The constraint is now a bit more difficult to read, but we get a 40% speedup for our efforts!
| Version | Moves Per second | Speed |
| Baseline | 79994 | 1.00x (baseline) |
| Precomputed join | 93937 | 1.17x |
| Consecutive Sequences | 135201 | 1.69x |
In performance optimizations, this is a common pattern: an obvious and straightforward implementation is often not the most performant one. But can we still do better than this?
# Replacing unique pairs with maths
The roomOccupancy constraint checks if there are two lectures which share the same room and the same period. This is clearly an impossible situation, and therefore needs to be penalized. The constraint gets it done by penalizing every unique pair of lectures that share the same room and the same period:
return factory.forEachUniquePair(Lecture.class,
equal(Lecture::getRoom),
equal(Lecture::getPeriod))
.penalize(ONE_HARD)
.asConstraint("roomOccupancy");This is a join, and joins can be expensive when the cross-product becomes large. But those of you who paid attention in maths class might have noticed that this is actually a combinatorial problem. If there are n lectures in the same room and period, there are n choose 2 unique pairs between those lectures, which is equal to n * (n - 1) / 2. This means that we can rewrite the constraint to list all lectures, group them by room and period, count the number of lectures in each group, and apply the combinatorial formula to calculate the number of unique pairs in each group. The adapted constraint would look like this:
return factory.forEach(Lecture.class)
.groupBy(Lecture::getRoom, Lecture::getPeriod, count())

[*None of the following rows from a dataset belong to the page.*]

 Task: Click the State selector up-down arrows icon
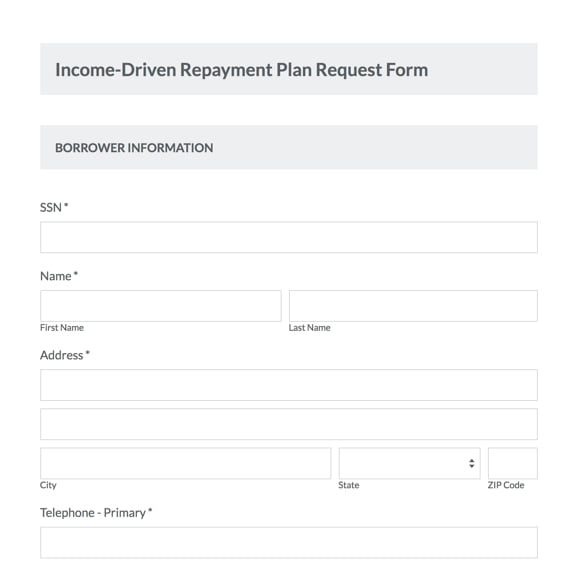[472, 463]
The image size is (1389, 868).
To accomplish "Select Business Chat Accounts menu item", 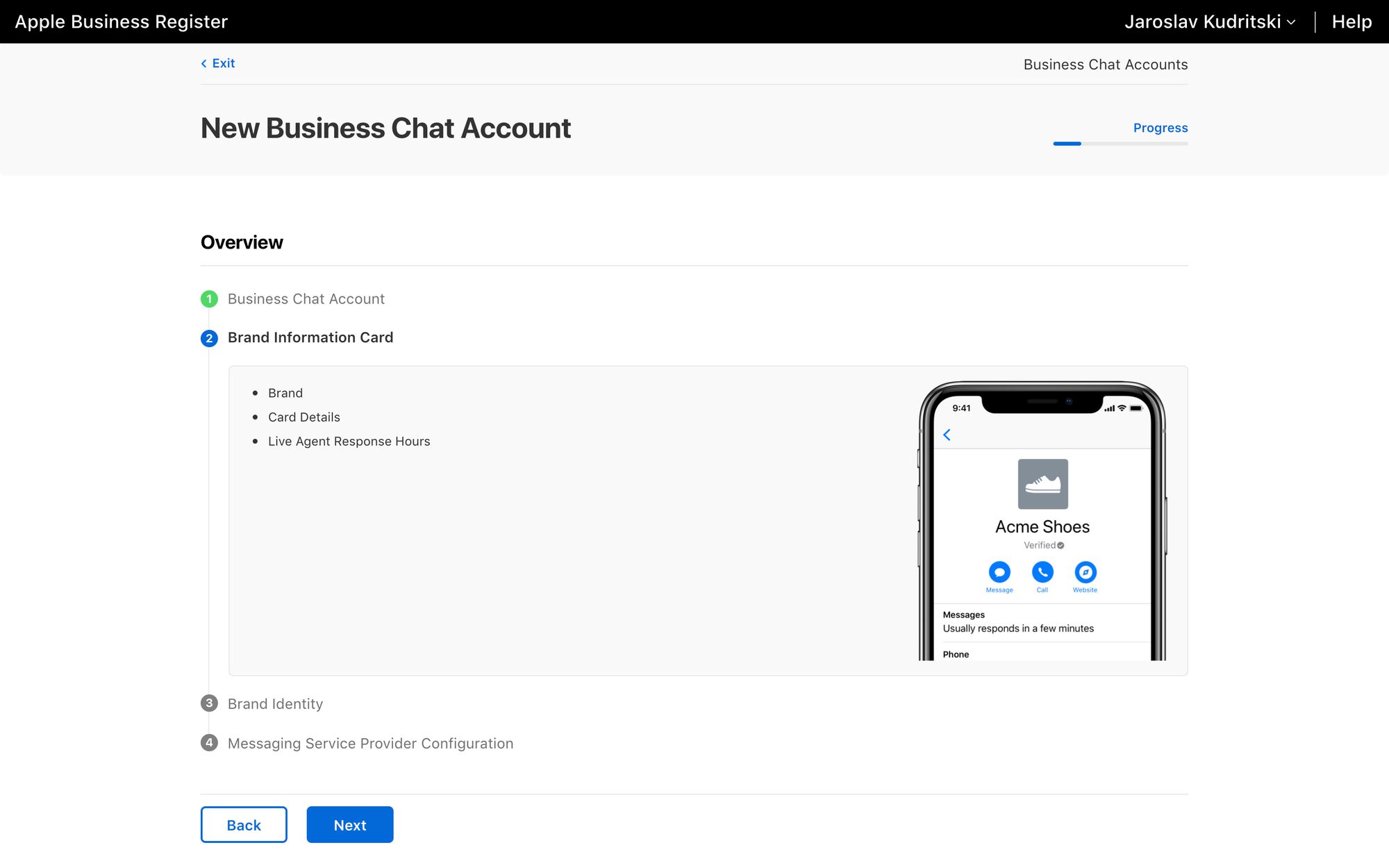I will tap(1106, 63).
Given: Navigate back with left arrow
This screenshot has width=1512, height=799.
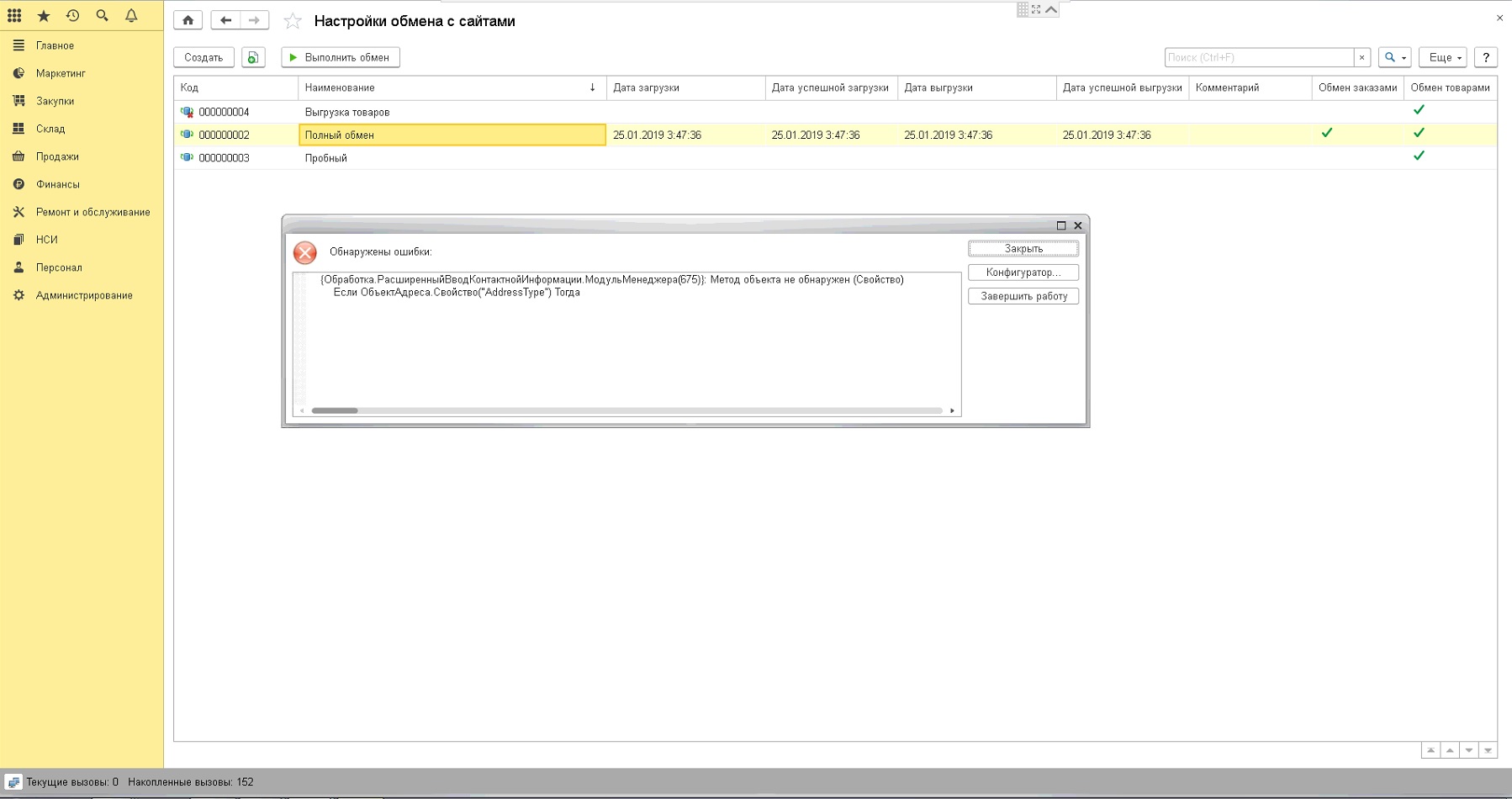Looking at the screenshot, I should tap(225, 20).

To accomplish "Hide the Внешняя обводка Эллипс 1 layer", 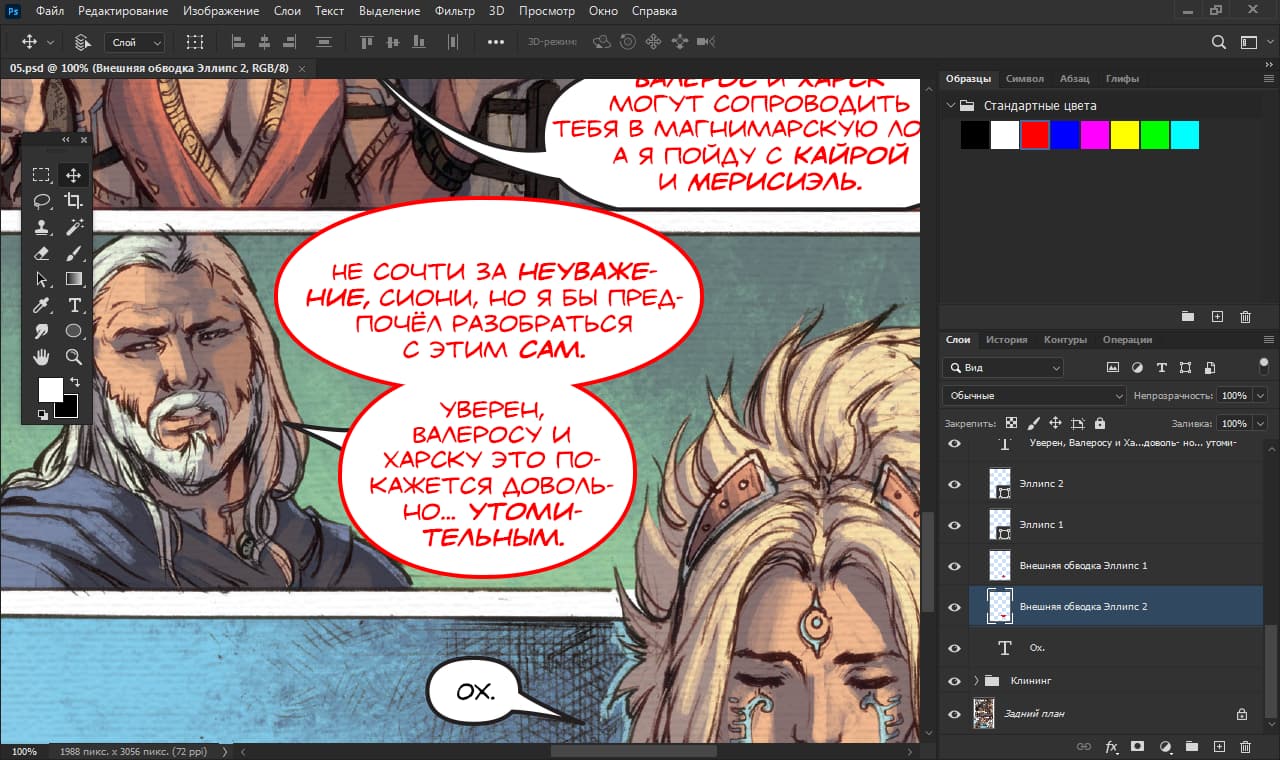I will tap(954, 566).
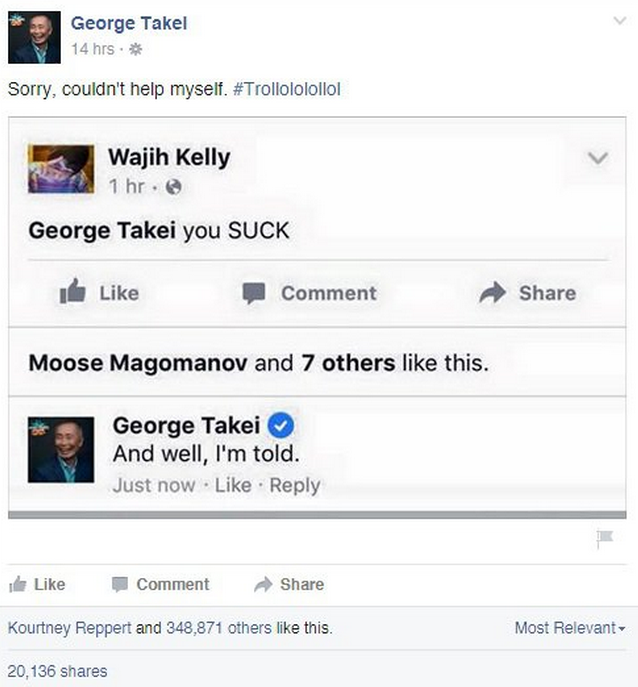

.filter((room, period, count) -> count > 1)
.penalize(ONE_HARD, (room, period, count) -> (count * (count - 1)) / 2)
.asConstraint("roomOccupancy");Another join replaced, this time for an additional 13% speedup!
| Version | Moves Per second | Speed |
| Baseline | 79994 | 1.00x (baseline) |
| Precomputed join | 93937 | 1.17x |
| Consecutive Sequences | 135201 | 1.69x |
| forEachUnique -> maths | 152491 | 1.91x |
# What we achieved
Three optimizations. A few hours of work. A 91% speedup and the constraints are still readable, testable, and easy to extend. Compare that to the IncrementalScoreCalculator route: weeks of implementation, no out-of-the-box explainability without serious effort, and constraints that are genuinely painful to add or change. That's not a small thing.
The 17x headline is real, but it is the ceiling of what's possible after an enormous investment. We got to 2x in an afternoon, and that may be just enough.
# When to optimize (and when to stop)
Performance work is always about tradeoffs. Here's the approach we'd recommend:
- Start clean: Write straightforward Constraint Streams code first. It's readable, testable, and fast enough for most problems.
- Don't optimize prematurely: If your solver is fast enough, ship it. Every optimization adds complexity.
- Profile before guessing: When you do need to optimize, use Constraint Profiling to find the actual bottlenecks...they're rarely where you expect.
- Optimize one thing at a time: Apply the highest-impact change, benchmark it, then decide if you need more.
- Know when to stop: Diminishing returns kick in fast. A 91% speedup from three targeted changes may already beat chasing a full rewrite. We'd only recommend reaching for
IncrementalScoreCalculatorif you've genuinely exhausted everything else and still can't hit your performance targets. For most problems, you ain't gonna need it. What you will need is ease of maintenance, and the ability to add new constraints without breaking a sweat.